Senate debates path forward in Syria

While one-third of Syria’s population is displaced internally, more than two million have fled their country as refugees, straining neighboring resources.
People rush after what activists said was an airstrike by forces loyal to Syrian President Bashar al-Assad in the Duma neighbourhood of Damascus
People rush after what activists said was an airstrike by forces loyal to Syrian President Bashar al-Assad in the Duma neighbourhood of Damascus Jan. 7, 2014. 

As the Syrian civil war closes in on the three-year mark, a Senate Judiciary subcommittee convened Tuesday to discuss the path forward in what Chairman and Illinois Democratic Sen. Dick Durbin called “the world’s worst ongoing humanitarian crisis the worst refugee crisis since the Rwandan genocide of 1994, and perhaps since WWII.”

Durbin argued that the U.S. has a “moral obligation” to assist in Syria and to “find a path to stability in the region,” but he criticized the relatively small number of people who have been granted refugee status in the U.S. While one-third of Syria’s population is displaced internally, more than 2 million Syrians have fled their country, straining the resources of neighboring nations. Under the influx of Syrian refugees, Jordan’s population has grown by 9%, and Lebanon’s by 19%, according to Amnesty International.

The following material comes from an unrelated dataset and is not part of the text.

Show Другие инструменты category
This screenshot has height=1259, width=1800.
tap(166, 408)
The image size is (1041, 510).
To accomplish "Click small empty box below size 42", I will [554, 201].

The organization also reported that these two nations -- along with Turkey, Iraq and Egypt -- neighboring Syria host 97% of the 2.3 million registered refugees, more than half of whom are children.

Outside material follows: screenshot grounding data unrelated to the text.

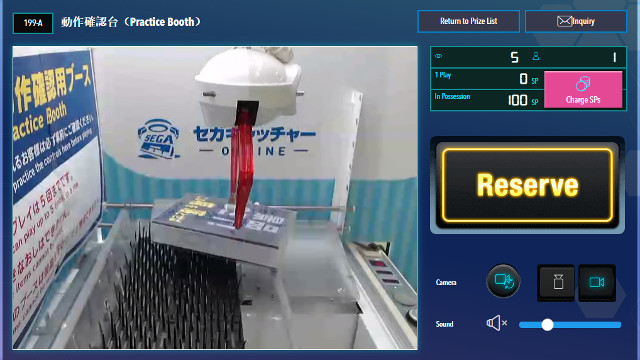Click the In Possession 100 SP value
This screenshot has height=360, width=640.
pyautogui.click(x=517, y=100)
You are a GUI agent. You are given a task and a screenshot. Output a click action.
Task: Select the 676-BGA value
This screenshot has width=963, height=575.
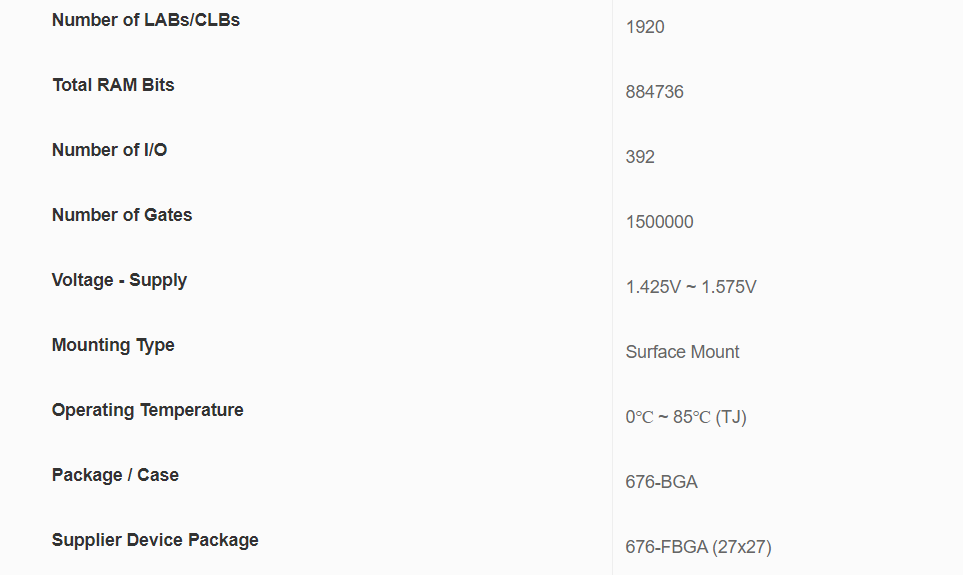[661, 482]
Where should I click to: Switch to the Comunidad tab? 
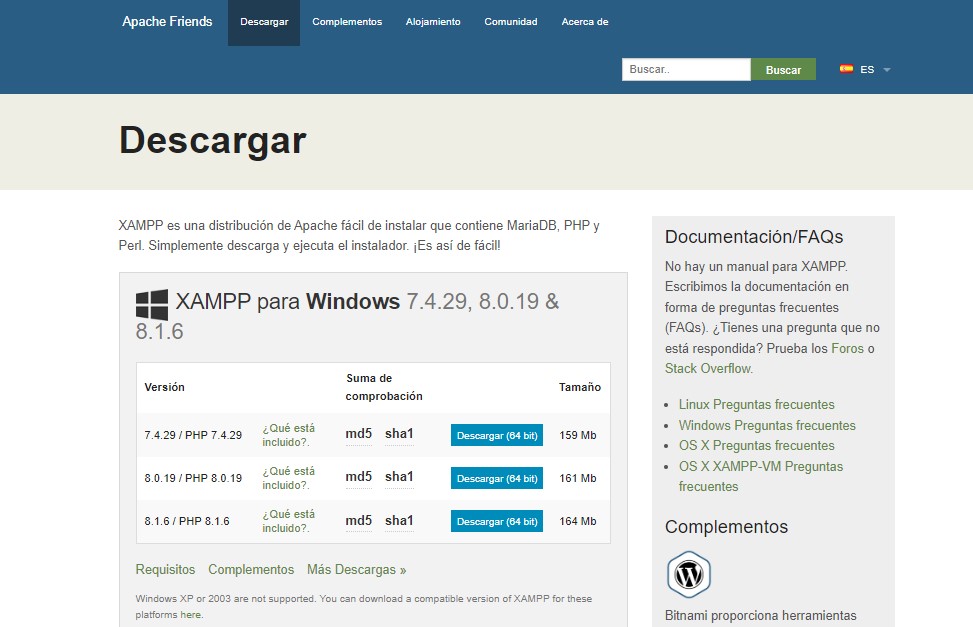click(510, 21)
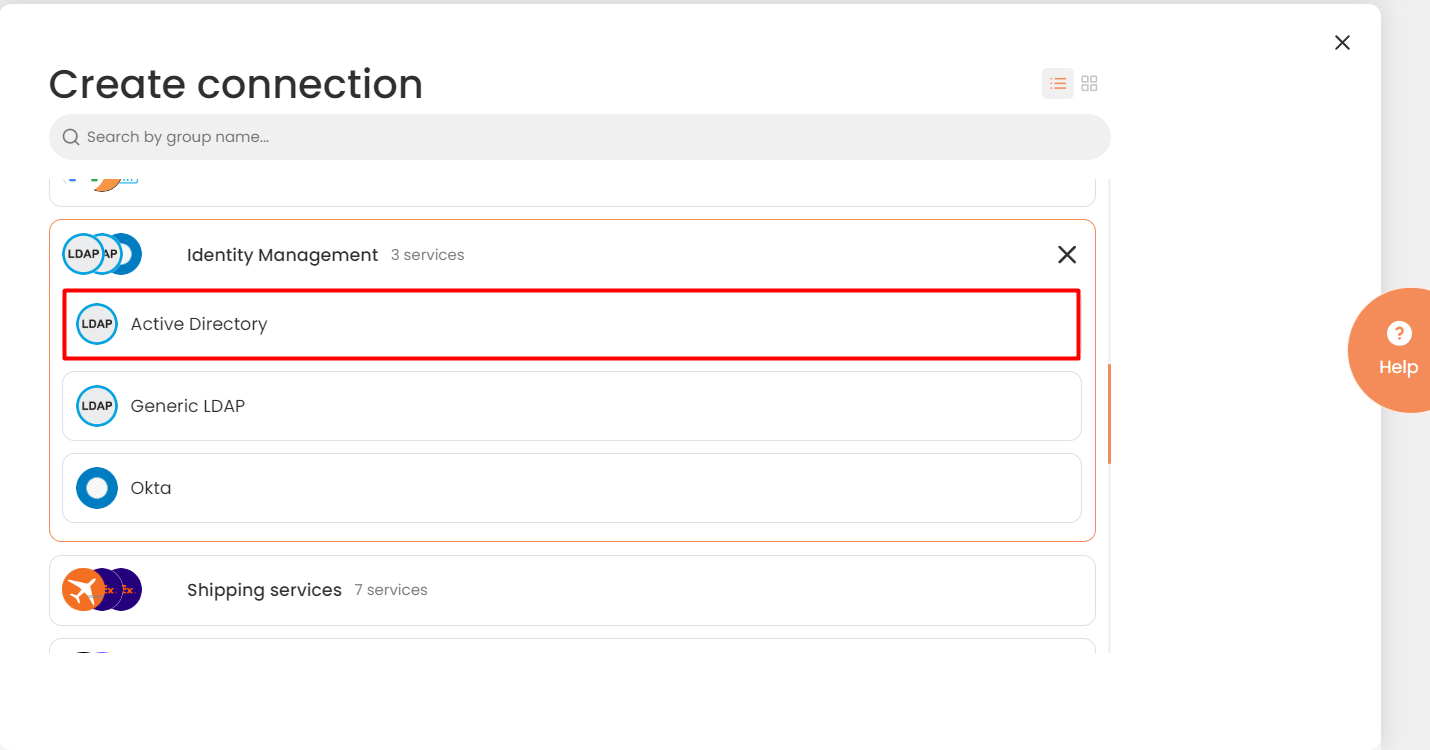Close the Create connection dialog

pyautogui.click(x=1342, y=42)
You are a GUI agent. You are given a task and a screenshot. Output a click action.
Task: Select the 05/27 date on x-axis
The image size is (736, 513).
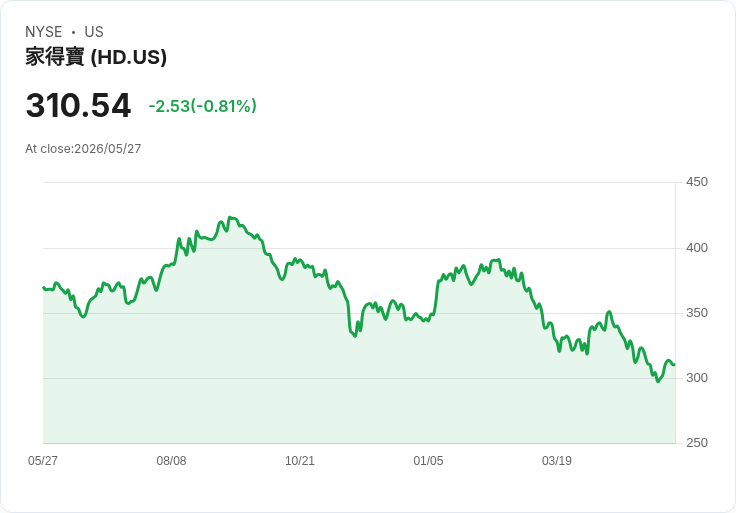[x=43, y=460]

“Schools have moved to double shifts,” Assistant Secretary of State for Population, Refugees and Migration Anne Richard said in testimony. “Rents have risen. Wages have fallen.” She cited water shortages in Jordan and Lebanon, and hospitals crowded with Syrian patients.

Durbin called on the U.S., which he said only accepted 31 Syrian refugees in the last fiscal year, along with the U.K. and the Gulf countries, to “step up and do their part” by hosting more Syrian refugees. He said that U.S. law prohibiting refugees who have provided support to a rebel group “would prevent a Syrian who gave a cigarette or a sandwich” to an opposition fighter from resettling in the U.S. – despite the fact that the U.S. is providing support to anti-government forces.

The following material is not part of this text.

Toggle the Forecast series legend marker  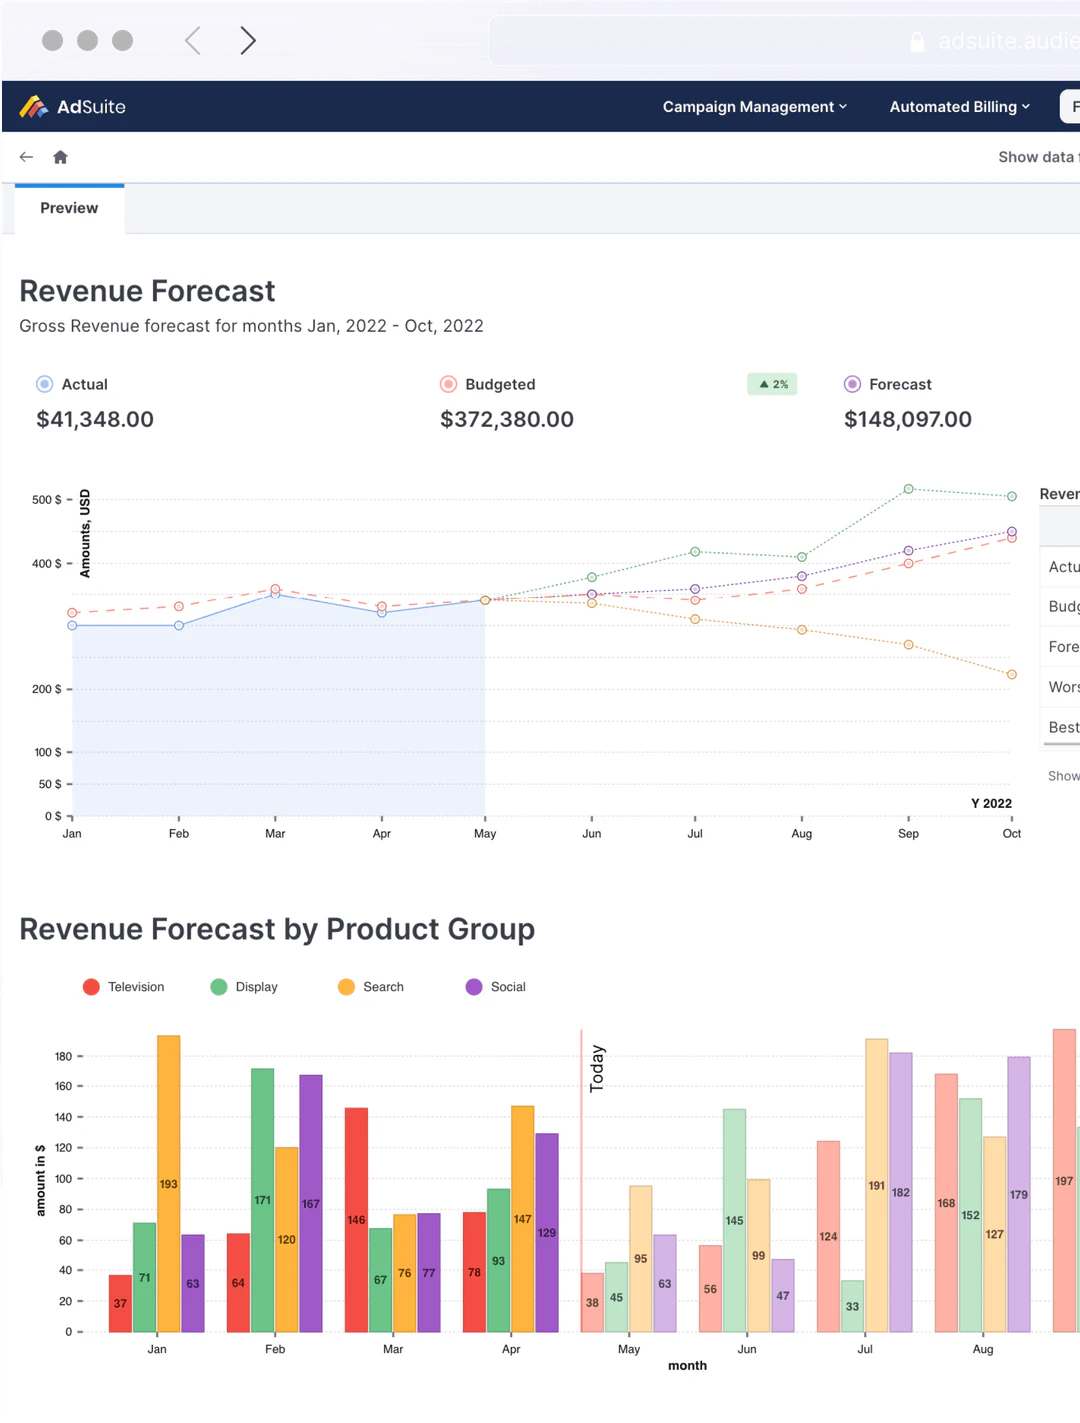852,384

Acting Deputy Assistant Secretary of Homeland Security for Immigration and Border Security Molly Groom called refugee resettlement “a cornerstone of our national character” that “reflects our country’s commitment to humanitarian ideals.” Syrians are granted refugee status after extensive consideration including interviews and security checks, she added.

Richard attributed the relatively small number of refugees in the U.S. to “our hope, now discarded … that they would be able to go home quickly.”

“We are working very quickly now to respond to referrals from UNHCR and start that process of bringing in refugees,” Richard said, calling the U.N. committee’s stated goal of resettling 30,000 refugees this year “ambitious.”

The U.N. announced Tuesday that it would stop updating the death toll in Syria, which has climbed well beyond 100,000 since the spring of 2011.

“With the situation on the ground growing ever more complex and dangerous, and without access into the country to conduct fact-finding on the ground, it has become increasingly difficult for us to source and analyse the casualty figures in order to update them,” Rupert Colville, a spokesperson for the Office of the High Commissioner for Human Rights, said in a statement obtained by NBC News.

A first portion of Syria’s chemical weapons arsenal was removed from the country’s Mediterranean port of Lattakia via a Danish commercial vessel Tuesday under a deal brokered by the U.S. and Russia last summer. The agreement was crafted amid western accusations that Syrian President Bashar Assad used sarin nerve gas against civilians in an Aug. 21 attack outside Damascus that killed nearly 1,500 people, including more than 400 children.